◆ Exercise: Would you print the records below without changing anything?

═══ Working data ═══

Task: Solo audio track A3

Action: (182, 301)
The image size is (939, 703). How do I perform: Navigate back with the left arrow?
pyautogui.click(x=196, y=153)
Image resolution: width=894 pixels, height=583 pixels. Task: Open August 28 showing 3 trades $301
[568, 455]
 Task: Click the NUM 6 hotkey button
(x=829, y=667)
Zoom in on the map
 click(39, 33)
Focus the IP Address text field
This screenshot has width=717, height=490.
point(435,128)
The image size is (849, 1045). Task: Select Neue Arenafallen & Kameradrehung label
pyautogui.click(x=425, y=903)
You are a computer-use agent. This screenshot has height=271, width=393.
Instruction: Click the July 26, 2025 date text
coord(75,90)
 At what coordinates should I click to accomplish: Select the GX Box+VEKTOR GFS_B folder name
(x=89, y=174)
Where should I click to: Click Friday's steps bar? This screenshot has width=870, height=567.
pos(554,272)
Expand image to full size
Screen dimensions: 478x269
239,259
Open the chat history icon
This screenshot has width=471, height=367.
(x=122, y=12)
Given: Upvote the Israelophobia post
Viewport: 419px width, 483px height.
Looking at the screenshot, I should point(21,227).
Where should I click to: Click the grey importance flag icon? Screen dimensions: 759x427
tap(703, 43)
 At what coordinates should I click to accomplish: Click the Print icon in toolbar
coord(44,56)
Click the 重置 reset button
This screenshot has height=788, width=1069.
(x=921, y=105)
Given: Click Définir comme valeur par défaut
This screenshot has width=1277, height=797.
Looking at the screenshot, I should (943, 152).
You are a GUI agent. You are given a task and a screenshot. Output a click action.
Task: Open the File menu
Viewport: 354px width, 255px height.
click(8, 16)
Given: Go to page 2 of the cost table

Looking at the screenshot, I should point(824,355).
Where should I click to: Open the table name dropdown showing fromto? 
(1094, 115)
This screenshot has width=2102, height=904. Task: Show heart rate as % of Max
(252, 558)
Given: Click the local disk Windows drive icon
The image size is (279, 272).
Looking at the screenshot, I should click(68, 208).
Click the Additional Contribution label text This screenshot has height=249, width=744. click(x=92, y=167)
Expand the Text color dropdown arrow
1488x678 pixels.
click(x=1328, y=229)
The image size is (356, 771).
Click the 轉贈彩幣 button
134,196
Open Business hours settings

═══

◆ Exercise output:
Task: Solo audio track A3

Action: (182, 301)
The image size is (939, 703). How do I perform: Navigate back with the left arrow?
pyautogui.click(x=196, y=153)
Image resolution: width=894 pixels, height=583 pixels. Task: Open August 28 showing 3 trades $301
[568, 455]
 Task: Click the NUM 6 hotkey button
(x=829, y=667)
Zoom in on the map
 click(39, 33)
Focus the IP Address text field
This screenshot has width=717, height=490.
point(435,128)
The image size is (849, 1045). Task: Select Neue Arenafallen & Kameradrehung label
pyautogui.click(x=425, y=903)
You are a computer-use agent. This screenshot has height=271, width=393.
Instruction: Click the July 26, 2025 date text
coord(75,90)
 At what coordinates should I click to accomplish: Select the GX Box+VEKTOR GFS_B folder name
(x=89, y=174)
Where should I click to: Click Friday's steps bar? This screenshot has width=870, height=567.
pos(554,272)
Expand image to full size
Screen dimensions: 478x269
239,259
Open the chat history icon
This screenshot has width=471, height=367.
(x=122, y=12)
Given: Upvote the Israelophobia post
Viewport: 419px width, 483px height.
Looking at the screenshot, I should point(21,227).
Where should I click to: Click the grey importance flag icon? Screen dimensions: 759x427
tap(703, 43)
 At what coordinates should I click to accomplish: Click the Print icon in toolbar
coord(44,56)
Click the 重置 reset button
This screenshot has height=788, width=1069.
(x=921, y=105)
Given: Click Définir comme valeur par défaut
This screenshot has width=1277, height=797.
Looking at the screenshot, I should (943, 152).
You are a GUI agent. You are given a task and a screenshot. Output a click action.
Task: Open the File menu
Viewport: 354px width, 255px height.
click(8, 16)
Given: Go to page 2 of the cost table

Looking at the screenshot, I should point(824,355).
Where should I click to: Open the table name dropdown showing fromto? 
(1094, 115)
This screenshot has width=2102, height=904. Task: Show heart rate as % of Max
(252, 558)
Given: Click the local disk Windows drive icon
The image size is (279, 272).
Looking at the screenshot, I should click(68, 208).
Click the Additional Contribution label text This screenshot has height=249, width=744. click(x=92, y=167)
Expand the Text color dropdown arrow
1488x678 pixels.
click(x=1328, y=229)
The image size is (356, 771).
Click the 轉贈彩幣 button
134,196
Open Business hours settings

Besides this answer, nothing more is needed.